• _WHAT YOU NEED TO DO_:
Extract the line that contains "Task: Click the QR code image" and every line after it to the end of the records below, exactly as written and nothing else.

• _TASK INPUT_:
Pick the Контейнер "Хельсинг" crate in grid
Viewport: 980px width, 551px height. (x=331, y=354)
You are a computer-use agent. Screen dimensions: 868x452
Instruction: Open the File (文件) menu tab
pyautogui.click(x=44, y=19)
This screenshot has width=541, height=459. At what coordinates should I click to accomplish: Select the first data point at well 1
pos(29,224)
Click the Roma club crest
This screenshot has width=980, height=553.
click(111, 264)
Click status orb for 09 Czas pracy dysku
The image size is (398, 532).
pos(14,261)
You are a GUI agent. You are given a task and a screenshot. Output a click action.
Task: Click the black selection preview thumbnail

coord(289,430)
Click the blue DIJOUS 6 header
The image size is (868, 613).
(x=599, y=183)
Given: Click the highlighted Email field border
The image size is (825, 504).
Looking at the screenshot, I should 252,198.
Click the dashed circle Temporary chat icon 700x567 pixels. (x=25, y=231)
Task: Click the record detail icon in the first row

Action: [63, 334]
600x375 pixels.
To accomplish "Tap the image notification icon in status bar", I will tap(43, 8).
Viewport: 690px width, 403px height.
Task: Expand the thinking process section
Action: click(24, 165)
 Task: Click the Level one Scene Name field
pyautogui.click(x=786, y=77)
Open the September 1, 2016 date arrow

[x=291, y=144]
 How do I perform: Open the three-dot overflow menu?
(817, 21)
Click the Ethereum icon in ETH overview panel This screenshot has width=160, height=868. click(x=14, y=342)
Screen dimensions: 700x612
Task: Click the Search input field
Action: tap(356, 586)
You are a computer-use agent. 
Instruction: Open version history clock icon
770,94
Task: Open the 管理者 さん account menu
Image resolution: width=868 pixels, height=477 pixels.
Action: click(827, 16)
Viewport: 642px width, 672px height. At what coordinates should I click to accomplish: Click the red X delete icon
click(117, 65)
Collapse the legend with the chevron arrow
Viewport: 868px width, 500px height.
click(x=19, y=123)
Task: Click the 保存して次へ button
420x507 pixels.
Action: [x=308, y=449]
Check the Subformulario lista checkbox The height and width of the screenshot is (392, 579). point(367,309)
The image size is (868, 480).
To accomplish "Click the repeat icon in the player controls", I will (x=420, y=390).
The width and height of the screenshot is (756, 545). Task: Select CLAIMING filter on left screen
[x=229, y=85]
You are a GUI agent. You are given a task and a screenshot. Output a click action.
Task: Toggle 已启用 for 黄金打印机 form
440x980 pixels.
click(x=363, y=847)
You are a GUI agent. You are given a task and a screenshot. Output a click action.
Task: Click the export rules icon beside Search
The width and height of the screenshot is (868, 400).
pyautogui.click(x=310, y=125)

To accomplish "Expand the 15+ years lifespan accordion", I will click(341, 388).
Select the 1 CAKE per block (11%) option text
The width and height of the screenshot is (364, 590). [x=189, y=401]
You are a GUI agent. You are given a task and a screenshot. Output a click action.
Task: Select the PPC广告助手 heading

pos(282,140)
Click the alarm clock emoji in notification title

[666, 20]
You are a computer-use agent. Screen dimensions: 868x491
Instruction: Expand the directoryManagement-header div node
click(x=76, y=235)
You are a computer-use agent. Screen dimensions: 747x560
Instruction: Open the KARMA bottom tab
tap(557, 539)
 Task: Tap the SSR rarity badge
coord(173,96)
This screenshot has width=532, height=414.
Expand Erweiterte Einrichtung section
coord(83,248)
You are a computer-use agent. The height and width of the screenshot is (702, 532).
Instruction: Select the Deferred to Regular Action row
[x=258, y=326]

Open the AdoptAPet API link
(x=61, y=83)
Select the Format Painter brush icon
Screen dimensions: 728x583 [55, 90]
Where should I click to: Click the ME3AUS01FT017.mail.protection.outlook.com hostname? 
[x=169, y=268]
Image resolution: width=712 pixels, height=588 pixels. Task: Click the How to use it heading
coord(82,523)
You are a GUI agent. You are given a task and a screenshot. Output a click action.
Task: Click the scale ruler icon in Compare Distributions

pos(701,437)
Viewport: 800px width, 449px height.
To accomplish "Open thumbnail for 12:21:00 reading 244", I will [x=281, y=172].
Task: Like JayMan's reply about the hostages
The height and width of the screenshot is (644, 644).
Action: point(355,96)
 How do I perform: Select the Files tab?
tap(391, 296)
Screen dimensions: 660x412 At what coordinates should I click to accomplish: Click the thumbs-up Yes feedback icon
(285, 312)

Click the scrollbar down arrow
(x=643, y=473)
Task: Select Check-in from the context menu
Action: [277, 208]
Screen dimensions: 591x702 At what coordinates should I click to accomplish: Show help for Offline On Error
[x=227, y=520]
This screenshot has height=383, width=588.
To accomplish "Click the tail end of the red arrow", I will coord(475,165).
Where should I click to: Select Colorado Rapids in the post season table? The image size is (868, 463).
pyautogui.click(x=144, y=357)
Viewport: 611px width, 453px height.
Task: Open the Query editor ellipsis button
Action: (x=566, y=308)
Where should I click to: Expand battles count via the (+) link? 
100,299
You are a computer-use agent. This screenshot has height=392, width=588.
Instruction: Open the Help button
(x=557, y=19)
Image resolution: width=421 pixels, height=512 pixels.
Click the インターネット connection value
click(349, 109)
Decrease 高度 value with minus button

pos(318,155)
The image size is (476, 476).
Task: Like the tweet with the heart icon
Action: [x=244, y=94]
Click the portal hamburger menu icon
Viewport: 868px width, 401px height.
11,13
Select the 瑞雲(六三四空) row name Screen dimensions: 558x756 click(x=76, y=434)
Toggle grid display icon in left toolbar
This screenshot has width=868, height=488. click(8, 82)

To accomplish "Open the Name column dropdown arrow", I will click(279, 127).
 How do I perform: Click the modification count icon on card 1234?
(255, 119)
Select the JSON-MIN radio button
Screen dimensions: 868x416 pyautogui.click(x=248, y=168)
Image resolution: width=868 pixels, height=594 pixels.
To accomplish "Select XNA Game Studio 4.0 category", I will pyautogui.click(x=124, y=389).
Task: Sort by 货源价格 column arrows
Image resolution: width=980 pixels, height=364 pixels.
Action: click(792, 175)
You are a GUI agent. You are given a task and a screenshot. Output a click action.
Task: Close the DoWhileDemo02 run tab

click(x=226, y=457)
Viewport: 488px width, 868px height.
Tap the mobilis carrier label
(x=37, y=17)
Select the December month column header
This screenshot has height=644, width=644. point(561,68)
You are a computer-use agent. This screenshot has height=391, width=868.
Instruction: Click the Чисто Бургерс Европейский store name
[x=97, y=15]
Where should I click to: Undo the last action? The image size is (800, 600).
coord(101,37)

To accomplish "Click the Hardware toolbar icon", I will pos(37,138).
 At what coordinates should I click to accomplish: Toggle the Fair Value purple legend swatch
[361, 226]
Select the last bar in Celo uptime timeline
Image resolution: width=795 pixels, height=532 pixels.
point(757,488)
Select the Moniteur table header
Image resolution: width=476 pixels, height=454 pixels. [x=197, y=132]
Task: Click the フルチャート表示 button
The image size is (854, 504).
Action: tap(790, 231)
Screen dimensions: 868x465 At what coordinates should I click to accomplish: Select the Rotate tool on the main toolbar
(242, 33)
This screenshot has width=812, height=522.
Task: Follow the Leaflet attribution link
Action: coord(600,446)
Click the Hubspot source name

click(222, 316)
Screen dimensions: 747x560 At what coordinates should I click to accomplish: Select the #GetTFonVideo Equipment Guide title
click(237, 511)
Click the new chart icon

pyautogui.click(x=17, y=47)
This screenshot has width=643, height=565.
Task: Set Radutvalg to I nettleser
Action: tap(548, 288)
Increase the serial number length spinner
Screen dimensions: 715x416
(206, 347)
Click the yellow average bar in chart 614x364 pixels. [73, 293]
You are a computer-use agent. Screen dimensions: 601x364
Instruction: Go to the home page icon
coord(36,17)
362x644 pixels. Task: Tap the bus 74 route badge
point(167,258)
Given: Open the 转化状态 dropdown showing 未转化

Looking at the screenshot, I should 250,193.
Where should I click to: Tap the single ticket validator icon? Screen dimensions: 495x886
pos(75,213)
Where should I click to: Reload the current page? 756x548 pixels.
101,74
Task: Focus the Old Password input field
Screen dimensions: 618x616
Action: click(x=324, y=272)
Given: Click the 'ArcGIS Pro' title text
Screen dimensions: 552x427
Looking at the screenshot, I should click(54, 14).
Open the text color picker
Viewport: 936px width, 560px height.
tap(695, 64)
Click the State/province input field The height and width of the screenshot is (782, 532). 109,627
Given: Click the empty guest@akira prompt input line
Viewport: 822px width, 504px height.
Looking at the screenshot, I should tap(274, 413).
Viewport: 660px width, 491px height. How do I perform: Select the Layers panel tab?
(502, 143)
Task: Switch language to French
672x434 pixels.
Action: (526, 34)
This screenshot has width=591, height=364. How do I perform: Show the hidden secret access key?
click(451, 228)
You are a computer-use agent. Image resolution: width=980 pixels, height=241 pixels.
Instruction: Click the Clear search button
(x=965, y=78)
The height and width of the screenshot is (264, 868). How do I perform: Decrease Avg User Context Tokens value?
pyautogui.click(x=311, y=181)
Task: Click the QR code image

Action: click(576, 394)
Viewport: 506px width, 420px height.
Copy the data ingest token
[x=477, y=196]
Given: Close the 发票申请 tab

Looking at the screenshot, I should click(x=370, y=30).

• _PROBLEM SOLUTION_:
Task: Click the QR code image

Action: click(576, 394)
Viewport: 506px width, 420px height.
Copy the data ingest token
[x=477, y=196]
Given: Close the 发票申请 tab

Looking at the screenshot, I should click(x=370, y=30).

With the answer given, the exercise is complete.